統合失調症
統合失調症とは、考えや気持ちがまとまらなくなったり、幻聴があったり、誰かにずっと監視されているような感じがする状態が続く精神疾患です。約100人に1人がかかるといわれており、まれな病気ではありません。思春期から40才くらいまでに発病しやすいことが知られています。専門的な治療を継続することによって、症状をコントロールすることが可能な病気です。
症状について
統合失調症の症状には、「陽性症状」と「陰性症状」があると言われていますが、おおよそ以下のようなものです。
陽性症状
- 実際には存在しない対象が見えたり聞こえたりする(幻覚症状)
- 自分と関わりのない出来事でも自分と関連があるように感じる(関係付け症状)
- 実際は起こっていないことが起きているように思ったりする(妄想症状)
- 気持ちや考えがまとまらなくなる(思考症状)
- 人とのコミュニケーションがうまくいかなくなる(コミュニケーション症状)
- イライラしたり怒りっぽくなる(気分症状)
- 疲れやすくなる(身体症状)など
陰性症状
- 物事に対して無関心になる(感情鈍麻症状)
- 意欲がなくなる(意欲低下症状) など
原因について
統合失調症の原因はまだはっきりとわかっていませんが、脳内で情報を伝えるドーパミンなどの神経伝達物質のバランスがくずれることが関係しているのではないかといわれています。
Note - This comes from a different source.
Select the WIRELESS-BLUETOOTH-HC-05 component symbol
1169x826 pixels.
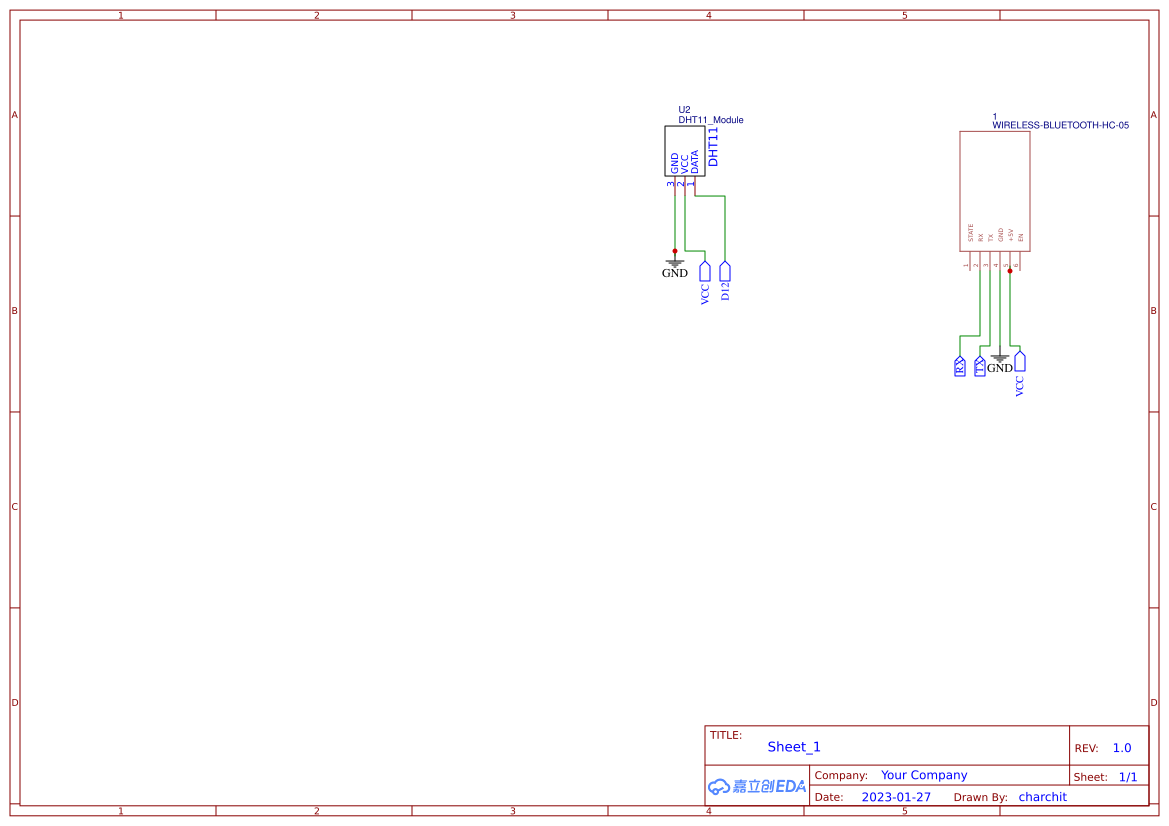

また、大きなストレスがかかることなども関係あるようです。遺伝子も関与しているといわれていますが、さまざまな要因が複合的に関与していると考えられています。
治療方法について
症状が活発で、周りからの刺激に敏感になっている急性期などには、不必要な刺激を避けて治療に専念することや十分な睡眠を確保することが重要です。そのため入院による治療を選んだ方が良いと医師が判断する場合がありますが、入院せずに外来治療を続けることによって、回復に向かう方も多くいらっしゃいます。
治療薬
脳内で情報を伝える神経伝達物質のバランスを整える薬が、幻覚や妄想などの症状を改善するために処方されます。その他にも症状に合わせて、不安や気分の落ち込みを和らげる薬、よく眠れるようにする薬などが使われます。統合失調症では、薬を飲むことをやめると、再び症状が出てくることがあります。また、再発を繰り返すと症状が強くなり、治りにくくなるといわれています。薬には再発を予防する作用がありますので、薬を飲みつづけることが大事です。症状が良くなったからといって、自己判断で薬をやめないようにしましょう。「薬を飲むことをやめる」「薬の量を減らす」などについては、医師とよく相談して決めましょう。
薬の副作用
時として、体がかたくなったように感じたり、手足が震えたり、落ち着きがなくなる人がいます。また口が渇いたり、便秘になったりする人が多くいます。これらは薬の副作用の場合がありますので、少しでもおかしいなと感じたらご相談ください。薬の量を調整したり、薬の組み合わせや種類を変えたりすることで、副作用をおさえることが可能です。